Osmosis could prevent noise-induced hearing loss

Loud blasts, such as those from roadside bombs, can cause damaging fluid buildup in inner ear, according to study in mice

by Katharine Sanderson, special to C&EN
May 11, 2018 | A version of this story appeared in Volume 96, Issue 20


Two micrographs of the inner ears of mice either exposed to a loud sound blast or not.
Credit: Proc. Natl. Acad. Sci. USA
Scanning electron microscope images show hair cells in the ears of mice that were either exposed to a loud blast (bottom) or that were not (top).

Roadside bombs injure soldiers in many ways, including causing hearing loss. The loud blasts can damage hair cells in the inner ear as well as destroy the connections between auditory neurons. This damage is irreversible.
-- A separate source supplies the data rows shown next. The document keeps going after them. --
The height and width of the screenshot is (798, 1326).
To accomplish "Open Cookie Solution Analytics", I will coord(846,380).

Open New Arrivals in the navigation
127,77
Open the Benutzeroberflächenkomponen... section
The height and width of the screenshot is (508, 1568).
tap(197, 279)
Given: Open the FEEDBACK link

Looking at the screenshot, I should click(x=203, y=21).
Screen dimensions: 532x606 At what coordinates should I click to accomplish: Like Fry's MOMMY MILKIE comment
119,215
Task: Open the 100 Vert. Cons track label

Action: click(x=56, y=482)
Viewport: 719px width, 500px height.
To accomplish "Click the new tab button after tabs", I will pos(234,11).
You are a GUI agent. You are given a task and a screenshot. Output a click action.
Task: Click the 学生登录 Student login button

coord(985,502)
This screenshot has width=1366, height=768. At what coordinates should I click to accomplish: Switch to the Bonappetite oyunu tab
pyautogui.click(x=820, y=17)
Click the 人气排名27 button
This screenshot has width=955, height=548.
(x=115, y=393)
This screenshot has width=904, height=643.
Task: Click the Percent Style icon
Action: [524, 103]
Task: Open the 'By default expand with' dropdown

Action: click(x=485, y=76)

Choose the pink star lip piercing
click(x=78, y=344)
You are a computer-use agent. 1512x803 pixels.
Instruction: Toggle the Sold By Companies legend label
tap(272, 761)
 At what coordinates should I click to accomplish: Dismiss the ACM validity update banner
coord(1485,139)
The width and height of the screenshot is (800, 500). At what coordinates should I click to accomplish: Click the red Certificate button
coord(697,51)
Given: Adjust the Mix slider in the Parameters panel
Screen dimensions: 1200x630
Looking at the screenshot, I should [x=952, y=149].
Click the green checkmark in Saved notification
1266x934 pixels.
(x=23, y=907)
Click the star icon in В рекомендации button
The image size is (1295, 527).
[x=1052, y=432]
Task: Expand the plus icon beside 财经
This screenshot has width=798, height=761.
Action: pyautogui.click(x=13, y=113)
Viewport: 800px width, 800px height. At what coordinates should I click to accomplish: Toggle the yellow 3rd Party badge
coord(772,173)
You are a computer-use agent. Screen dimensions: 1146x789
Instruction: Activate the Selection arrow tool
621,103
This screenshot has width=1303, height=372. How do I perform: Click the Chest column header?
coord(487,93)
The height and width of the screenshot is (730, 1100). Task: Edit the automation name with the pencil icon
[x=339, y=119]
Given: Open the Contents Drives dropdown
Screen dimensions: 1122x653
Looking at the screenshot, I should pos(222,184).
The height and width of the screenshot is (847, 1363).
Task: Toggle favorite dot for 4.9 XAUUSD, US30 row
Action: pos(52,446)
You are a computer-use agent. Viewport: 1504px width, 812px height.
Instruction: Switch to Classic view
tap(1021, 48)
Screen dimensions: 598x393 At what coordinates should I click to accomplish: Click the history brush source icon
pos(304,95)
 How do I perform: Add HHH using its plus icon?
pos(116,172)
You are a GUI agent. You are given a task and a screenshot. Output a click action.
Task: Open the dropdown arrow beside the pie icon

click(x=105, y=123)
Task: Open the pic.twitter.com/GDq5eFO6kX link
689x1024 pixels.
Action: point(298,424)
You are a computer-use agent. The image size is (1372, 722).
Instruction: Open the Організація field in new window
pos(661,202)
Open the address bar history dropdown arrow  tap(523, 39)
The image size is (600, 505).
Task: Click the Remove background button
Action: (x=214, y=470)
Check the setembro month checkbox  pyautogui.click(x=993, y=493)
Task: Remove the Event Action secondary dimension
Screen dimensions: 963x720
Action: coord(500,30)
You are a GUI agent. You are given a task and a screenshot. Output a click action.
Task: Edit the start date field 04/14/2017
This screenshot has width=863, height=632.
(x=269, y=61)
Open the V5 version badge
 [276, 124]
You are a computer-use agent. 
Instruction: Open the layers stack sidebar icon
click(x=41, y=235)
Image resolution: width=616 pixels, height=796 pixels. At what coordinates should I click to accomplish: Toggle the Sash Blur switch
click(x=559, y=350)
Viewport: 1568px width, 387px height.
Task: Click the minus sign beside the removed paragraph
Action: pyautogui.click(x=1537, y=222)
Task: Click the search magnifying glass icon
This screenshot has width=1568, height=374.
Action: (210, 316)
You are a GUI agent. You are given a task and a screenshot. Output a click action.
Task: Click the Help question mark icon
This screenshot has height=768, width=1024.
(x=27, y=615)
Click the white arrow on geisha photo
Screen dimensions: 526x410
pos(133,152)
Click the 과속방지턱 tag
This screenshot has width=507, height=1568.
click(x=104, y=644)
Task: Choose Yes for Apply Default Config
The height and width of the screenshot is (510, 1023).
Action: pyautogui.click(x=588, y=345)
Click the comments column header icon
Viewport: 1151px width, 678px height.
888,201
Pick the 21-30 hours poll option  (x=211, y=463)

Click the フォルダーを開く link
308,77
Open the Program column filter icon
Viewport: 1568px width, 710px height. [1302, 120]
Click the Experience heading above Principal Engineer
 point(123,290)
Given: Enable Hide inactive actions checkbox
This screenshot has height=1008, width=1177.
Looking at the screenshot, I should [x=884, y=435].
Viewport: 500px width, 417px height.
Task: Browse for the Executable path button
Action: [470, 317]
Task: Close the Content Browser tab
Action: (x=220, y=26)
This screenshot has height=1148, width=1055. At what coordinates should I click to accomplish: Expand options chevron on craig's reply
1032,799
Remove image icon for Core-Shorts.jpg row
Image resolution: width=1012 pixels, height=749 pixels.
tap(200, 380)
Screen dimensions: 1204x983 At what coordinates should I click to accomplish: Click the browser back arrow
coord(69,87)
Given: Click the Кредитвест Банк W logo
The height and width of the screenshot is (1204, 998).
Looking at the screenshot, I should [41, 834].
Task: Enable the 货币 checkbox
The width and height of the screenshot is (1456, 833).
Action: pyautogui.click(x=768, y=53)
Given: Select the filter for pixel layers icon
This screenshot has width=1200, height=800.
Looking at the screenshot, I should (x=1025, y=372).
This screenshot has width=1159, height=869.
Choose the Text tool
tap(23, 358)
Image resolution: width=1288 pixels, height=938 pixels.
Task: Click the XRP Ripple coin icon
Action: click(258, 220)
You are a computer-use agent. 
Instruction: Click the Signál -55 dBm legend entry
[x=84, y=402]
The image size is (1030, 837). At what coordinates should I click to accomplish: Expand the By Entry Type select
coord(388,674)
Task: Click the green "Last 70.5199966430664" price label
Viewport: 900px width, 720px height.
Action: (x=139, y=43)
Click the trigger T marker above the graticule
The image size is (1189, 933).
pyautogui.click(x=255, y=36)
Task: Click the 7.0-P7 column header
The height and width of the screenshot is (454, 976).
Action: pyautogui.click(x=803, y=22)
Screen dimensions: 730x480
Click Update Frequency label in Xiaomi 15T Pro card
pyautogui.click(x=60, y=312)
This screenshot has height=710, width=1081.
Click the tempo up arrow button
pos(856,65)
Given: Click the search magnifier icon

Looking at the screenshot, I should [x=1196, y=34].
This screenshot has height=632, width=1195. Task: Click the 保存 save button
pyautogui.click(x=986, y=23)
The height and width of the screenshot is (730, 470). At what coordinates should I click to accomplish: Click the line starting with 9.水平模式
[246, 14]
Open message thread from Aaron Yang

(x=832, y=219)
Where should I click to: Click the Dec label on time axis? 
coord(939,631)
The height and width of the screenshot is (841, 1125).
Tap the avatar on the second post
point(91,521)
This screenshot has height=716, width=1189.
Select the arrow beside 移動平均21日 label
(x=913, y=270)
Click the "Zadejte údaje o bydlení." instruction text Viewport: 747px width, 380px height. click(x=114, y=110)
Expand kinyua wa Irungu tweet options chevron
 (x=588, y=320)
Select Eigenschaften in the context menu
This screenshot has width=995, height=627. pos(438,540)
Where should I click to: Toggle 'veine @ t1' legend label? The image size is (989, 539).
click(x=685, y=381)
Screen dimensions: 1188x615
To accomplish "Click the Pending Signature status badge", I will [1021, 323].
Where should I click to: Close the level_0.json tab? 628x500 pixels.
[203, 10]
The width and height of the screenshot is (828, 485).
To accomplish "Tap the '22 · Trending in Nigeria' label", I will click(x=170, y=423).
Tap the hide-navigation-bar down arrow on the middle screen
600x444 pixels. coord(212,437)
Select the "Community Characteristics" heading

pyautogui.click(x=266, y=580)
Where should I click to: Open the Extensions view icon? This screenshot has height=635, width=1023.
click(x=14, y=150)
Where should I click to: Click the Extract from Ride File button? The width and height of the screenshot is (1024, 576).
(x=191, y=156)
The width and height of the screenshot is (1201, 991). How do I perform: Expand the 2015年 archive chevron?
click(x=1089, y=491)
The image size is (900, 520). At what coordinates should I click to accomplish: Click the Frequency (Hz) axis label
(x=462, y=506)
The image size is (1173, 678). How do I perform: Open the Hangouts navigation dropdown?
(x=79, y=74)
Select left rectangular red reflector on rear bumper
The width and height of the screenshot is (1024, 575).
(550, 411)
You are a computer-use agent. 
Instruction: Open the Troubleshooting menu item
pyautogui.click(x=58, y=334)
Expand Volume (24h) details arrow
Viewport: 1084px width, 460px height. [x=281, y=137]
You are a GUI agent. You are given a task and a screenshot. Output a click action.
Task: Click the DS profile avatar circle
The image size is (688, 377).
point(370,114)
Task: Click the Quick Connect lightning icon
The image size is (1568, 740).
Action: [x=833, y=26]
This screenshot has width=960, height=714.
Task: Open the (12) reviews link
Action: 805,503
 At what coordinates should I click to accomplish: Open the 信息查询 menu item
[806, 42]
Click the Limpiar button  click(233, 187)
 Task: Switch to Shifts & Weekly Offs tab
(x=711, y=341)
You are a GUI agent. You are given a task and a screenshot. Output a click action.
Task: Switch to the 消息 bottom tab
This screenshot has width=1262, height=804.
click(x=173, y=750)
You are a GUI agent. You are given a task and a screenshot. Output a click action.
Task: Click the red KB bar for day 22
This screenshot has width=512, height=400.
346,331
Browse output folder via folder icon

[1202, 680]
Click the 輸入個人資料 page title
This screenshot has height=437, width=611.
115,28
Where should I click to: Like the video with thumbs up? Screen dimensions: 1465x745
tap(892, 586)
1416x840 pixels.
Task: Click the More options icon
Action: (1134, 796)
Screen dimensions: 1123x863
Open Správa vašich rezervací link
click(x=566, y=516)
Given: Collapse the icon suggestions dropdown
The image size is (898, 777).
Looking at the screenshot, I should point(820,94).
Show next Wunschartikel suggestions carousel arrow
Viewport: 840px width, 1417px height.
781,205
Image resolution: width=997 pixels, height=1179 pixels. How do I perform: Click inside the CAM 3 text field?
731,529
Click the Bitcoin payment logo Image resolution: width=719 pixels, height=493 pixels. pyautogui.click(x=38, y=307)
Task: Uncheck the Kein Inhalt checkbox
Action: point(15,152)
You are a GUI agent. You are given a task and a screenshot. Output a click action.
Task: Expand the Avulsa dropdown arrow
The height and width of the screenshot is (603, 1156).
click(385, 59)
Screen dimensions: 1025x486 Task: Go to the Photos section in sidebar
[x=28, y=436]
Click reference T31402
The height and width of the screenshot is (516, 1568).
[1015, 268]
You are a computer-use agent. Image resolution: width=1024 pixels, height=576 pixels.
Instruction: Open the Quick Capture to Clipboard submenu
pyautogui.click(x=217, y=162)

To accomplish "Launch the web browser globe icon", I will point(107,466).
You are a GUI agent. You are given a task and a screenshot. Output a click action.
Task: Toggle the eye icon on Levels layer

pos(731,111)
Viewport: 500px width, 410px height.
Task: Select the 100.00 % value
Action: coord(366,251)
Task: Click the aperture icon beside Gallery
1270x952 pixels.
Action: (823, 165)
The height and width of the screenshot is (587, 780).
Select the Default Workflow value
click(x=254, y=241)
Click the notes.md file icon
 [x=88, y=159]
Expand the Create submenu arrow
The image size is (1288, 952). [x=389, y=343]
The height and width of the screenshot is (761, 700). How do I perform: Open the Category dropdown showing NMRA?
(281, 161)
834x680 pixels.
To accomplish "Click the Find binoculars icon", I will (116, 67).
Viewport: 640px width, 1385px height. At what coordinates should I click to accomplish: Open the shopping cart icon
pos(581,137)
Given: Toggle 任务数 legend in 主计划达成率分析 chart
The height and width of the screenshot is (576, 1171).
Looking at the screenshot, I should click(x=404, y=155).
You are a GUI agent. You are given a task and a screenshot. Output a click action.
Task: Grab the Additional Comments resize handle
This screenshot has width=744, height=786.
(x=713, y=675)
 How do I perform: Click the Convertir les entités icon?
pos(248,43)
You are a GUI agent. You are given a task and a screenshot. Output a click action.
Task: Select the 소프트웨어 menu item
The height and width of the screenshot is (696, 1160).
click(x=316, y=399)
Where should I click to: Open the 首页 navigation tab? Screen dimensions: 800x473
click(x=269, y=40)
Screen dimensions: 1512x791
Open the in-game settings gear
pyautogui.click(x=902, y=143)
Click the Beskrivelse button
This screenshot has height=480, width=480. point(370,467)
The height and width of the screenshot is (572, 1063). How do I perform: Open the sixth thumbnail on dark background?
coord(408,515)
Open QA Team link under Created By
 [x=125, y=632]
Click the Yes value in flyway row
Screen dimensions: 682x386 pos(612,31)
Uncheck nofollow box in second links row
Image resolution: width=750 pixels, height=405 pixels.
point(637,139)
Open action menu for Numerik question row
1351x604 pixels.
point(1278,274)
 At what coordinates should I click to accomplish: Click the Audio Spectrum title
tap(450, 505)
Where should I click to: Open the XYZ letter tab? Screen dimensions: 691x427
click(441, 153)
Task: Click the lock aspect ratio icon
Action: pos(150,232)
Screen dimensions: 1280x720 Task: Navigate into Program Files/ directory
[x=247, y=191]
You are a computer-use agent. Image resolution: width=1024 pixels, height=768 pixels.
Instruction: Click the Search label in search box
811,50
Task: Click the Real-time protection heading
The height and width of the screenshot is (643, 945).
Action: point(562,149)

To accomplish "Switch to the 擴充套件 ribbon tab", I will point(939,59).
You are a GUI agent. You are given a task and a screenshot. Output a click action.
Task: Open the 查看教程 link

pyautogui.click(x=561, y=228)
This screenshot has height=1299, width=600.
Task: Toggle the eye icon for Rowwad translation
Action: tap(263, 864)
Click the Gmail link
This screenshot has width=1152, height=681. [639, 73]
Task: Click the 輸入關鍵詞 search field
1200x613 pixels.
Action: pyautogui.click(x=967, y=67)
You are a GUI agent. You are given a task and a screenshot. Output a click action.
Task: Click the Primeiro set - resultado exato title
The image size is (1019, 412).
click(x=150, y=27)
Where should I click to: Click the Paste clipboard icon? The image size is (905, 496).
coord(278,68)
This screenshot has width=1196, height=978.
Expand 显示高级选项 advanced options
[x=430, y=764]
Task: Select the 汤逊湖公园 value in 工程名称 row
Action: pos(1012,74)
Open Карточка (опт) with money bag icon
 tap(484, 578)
But a new study in mice suggests that triggering osmosis in the ear could prevent this noise-induced hearing loss (Proc. Natl. Acad. Sci. USA 2018, DOI: 10.1073/pnas.1720121115).

John S. Oghalai, a head and neck surgeon at the University of Southern California, and colleagues found the possible treatment while studying inner ear damage in mice. The researchers subjected anesthetized mice to loud blasts equivalent to the sound soldiers would experience when a roadside bomb detonates near them. The team then used an imaging technique called optical coherence tomography, which they had previously developed to follow what happened to structures inside the mice’s ears in the hours after the blast.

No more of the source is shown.